Tuesday, September 6, 2016

More Anniversaries to Celebrate in Old Cooksville… by Larry Reed



This year 2016, and next year in 2017, the Village of Cooksville celebrates a number of special but lesser-known important anniversaries as the community remembers its early formal establishment 175 years ago. (A previous story in the Cooksville News Blog of April 28, 2016, lists a number of major mile-stones in the village’s history.) 

It’s not just the major anniversaries of the village’s early “birth dates”—two of them!— of 1842 and 1846 that are to be celebrated: those dates when Cooksville was first founded by the Cook brothers175 years ago and four years later when its large contiguous neighbor, the Village of Waucoma, was founded by the Porter brothers. 

Or that important and famous “non-event” event of 1857, the year the railroad did not come to Cooksville. That would be 160 years ago when it didn’t happen, thus helping to preserve much of the village’s early and historic architecture and atmosphere. 

Ralph Warner at his "House Next Door"
But also important is an event 105 years ago, in 1911, the year Ralph Lorenzo Warner arrived, purchasing the Duncan House, which he named the “House Next Door” (next door to his friend Susan Porter’s home, “Waucoma Lodge”). Warner’s restoration efforts soon put old Cooksville on the map in local, state, and national publications with his creation of an antique house filled with antiques and set in antique gardens, all of which he shared with friends, neighbors, journalists and a large interested public who experienced something new and intriguing in his historic home filled with historic objects and who experienced his shared and charming antiquarian attitude. And, thus, historic preservation began in Cooksville (and Wisconsin) 105 years ago.

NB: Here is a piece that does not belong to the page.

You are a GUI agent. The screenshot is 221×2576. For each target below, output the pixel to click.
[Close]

Also notable is the year when electricity first came to Cooksville —and that would be 100 years ago in 1917. That is when an electric power line was run from the Stebbinsville power dam on the Yahara River west to Cooksville. Folks were given the first opportunity to sign up for that new-fangled source of light, and the Congregational Church and five households signed up. (But candles and kerosene were probably kept handy, just as they still are today.)

Cooksville School House, c. 1910

Also, the present one-room School House, now the Cooksville Community Center, was built 130 years ago in 1886, to replace the original old, small, deteriorating brick school house. Also something to celebrate.

And 2017 will mark 55 years ago, in 1962, that the Cooksville Community Center was formed and purchased the one-room School House from the discontinued School District. The CCC was established as a non-profit, charitable, membership organization, and the historic School House on the Public Square is still the setting for various programs, celebrations, wedding receptions, family reunions and meetings.

"Friends Celebrating?" an unidentified and undated tintype
All these historical events, added to the others, have made the Village of Cooksville the charming, interesting, lovely, atmospheric, living and lively community that it is. Thanks to people, past and present, the now exists and will continue to celebrate many more anniversaries in the future. History is always being made in the village!